I’m grateful that everybody had good things to say about my music, especially Kim Jong-wan of NELL who told me he enjoyed listening to my first mixtape from 2016. My work philosophy is “what’s good is good,” so I think I’m pretty good at leveling with each individual’s standards.

What’s the difference between Agust D the solo rapper and Suga the BTS member? What remains the same?

The difference is that there is a lot more that I can openly express and that I can show a more raw side to myself [with Agust D]. What’s similar is that both sing of dreams and hope.

On “Strange,” you express concerns about certain aspects of society, and the loneliness that can come from having a different opinion. Do you think it’s important for public figures like you to challenge norms and raise questions about how we live?

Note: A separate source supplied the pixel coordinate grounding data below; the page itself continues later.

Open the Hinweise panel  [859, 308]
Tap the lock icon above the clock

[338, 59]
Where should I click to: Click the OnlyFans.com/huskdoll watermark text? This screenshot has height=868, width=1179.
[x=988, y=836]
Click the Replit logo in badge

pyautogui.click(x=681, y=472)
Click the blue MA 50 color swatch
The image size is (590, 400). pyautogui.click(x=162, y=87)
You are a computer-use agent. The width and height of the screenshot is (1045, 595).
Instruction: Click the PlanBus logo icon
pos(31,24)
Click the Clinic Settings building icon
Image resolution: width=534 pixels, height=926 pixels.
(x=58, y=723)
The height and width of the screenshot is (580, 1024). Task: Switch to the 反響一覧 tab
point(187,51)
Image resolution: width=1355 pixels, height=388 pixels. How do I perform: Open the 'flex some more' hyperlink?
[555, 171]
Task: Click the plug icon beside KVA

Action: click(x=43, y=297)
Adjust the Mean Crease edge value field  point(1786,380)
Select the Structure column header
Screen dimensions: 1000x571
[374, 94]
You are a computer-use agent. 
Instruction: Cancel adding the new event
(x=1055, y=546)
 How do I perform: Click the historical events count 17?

I just throw the question mark; it’s up to each individual to decide. In my personal opinion, it’s often better for those who have such influence on others to be wary of loudly voicing their biased views.

Trap, hip-hop, rock, pop and R&B all appear on this mixtape, often in the same songs. This mixing of styles is a signature of BTS, and was present on your first mixtape as well. It’s also become normal across the global pop landscape. As a producer, how have you tried to innovate or try something new on this mixtape?

It’s more that I made the music I wanted to make, rather than fixating on attempting something new. I’m not too picky on genre or crossovers between them. What’s good is good, and it’s up to the listeners to judge. I just do what I want to do.

Is there anything else you’d like listeners to know about this project, your experience creating it, and how you’re managing with the unexpected changes of this spring?

It’s good to know that it’s fine when things go in an unintended direction, because you can always start over again. Keep calm, take the next-best option and move forward.